When you find the word "agent" in a line of the entries, please copy the whole line.

[Input]
+++

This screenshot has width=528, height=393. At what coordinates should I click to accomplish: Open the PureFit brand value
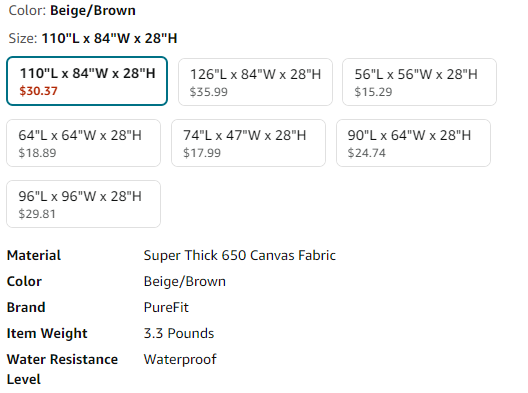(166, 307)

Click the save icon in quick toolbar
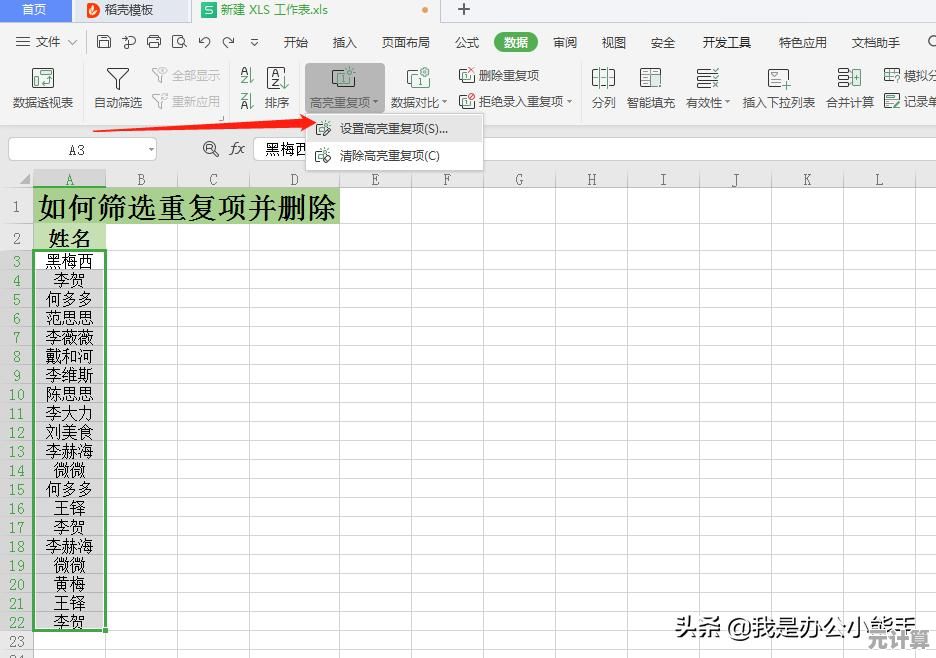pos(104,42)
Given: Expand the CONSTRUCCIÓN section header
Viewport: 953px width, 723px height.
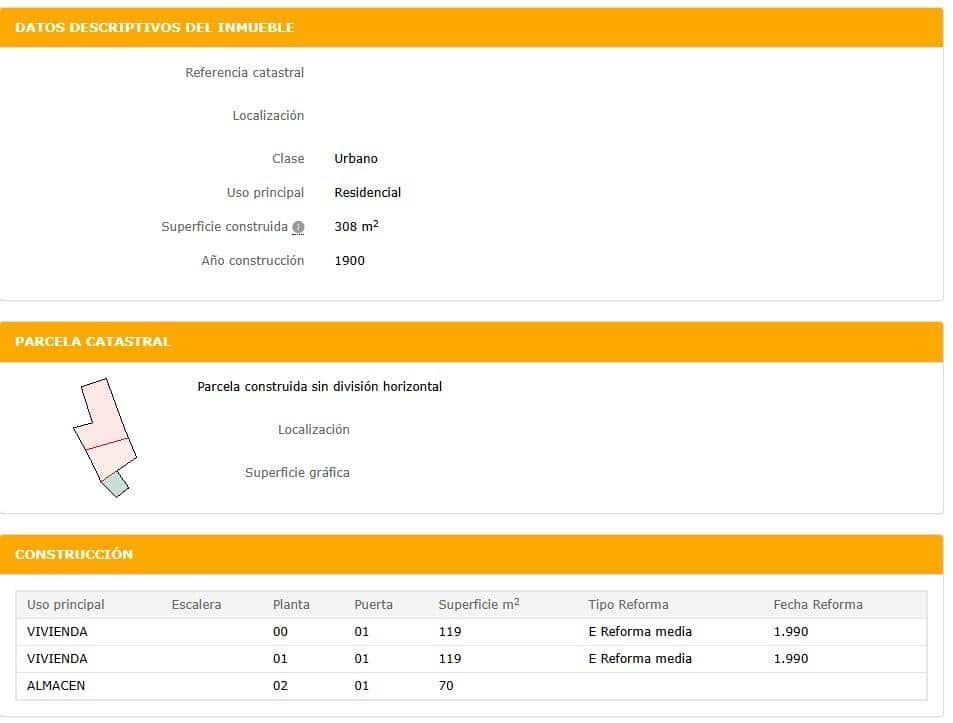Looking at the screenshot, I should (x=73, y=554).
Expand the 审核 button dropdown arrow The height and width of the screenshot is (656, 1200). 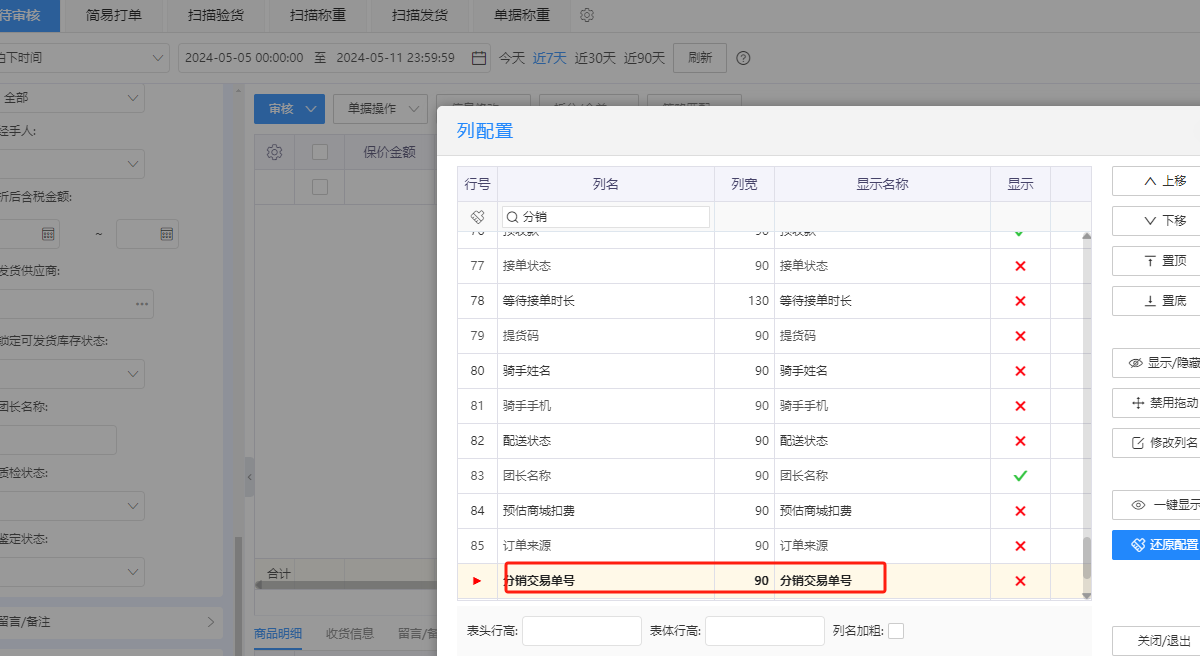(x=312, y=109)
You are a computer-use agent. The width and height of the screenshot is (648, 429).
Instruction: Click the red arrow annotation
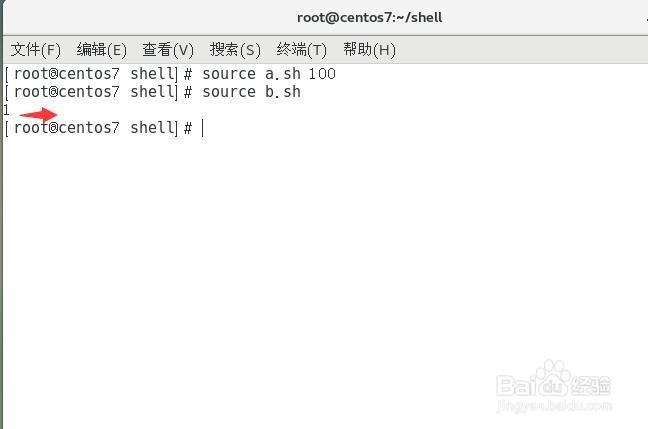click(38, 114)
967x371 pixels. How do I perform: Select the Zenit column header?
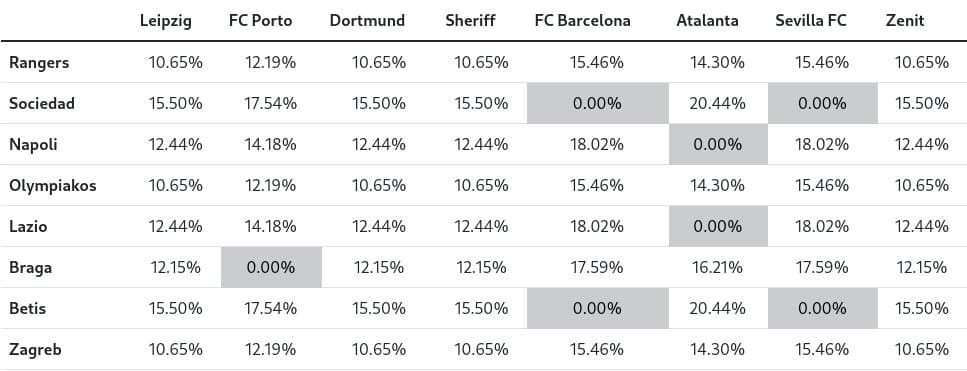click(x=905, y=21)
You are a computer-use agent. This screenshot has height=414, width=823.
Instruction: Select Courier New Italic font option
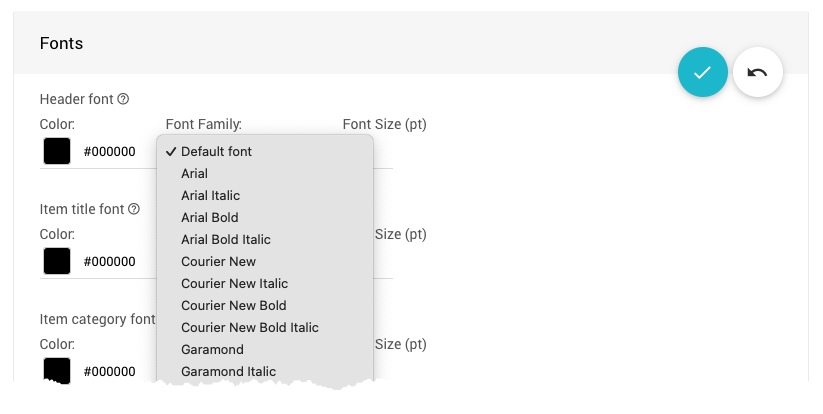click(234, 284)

+++

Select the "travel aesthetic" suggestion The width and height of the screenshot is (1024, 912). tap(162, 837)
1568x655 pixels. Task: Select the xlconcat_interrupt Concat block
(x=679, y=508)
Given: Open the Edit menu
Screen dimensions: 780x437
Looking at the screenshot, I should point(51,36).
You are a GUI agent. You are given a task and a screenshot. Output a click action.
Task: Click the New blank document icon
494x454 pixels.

+++

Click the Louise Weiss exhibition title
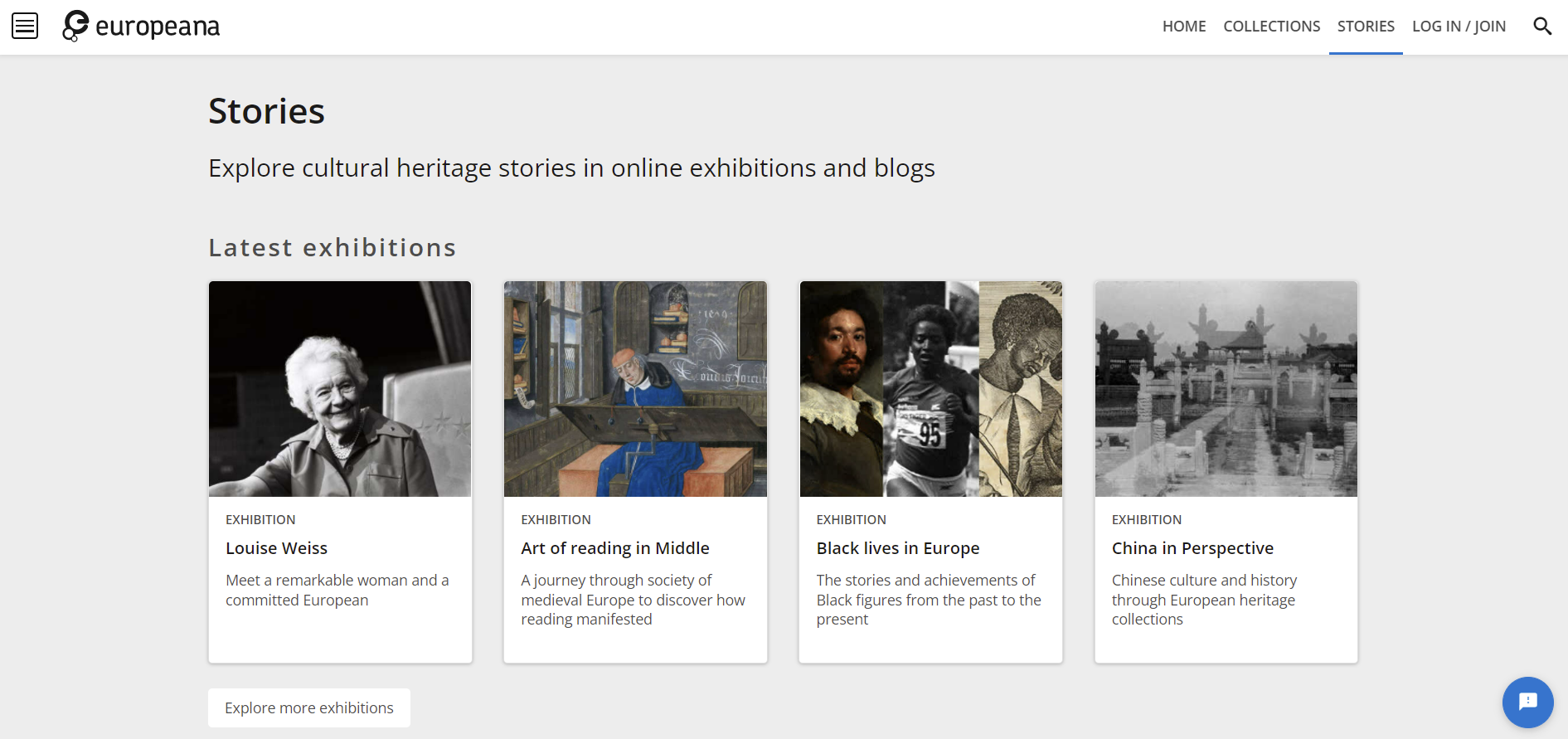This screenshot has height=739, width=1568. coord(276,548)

+++

[Written response]
You are a computer-use agent. The width and height of the screenshot is (648, 429).
You are a computer-use agent. This screenshot has height=414, width=823.
You are a GUI agent. You are given a task and a screenshot. Output a click action.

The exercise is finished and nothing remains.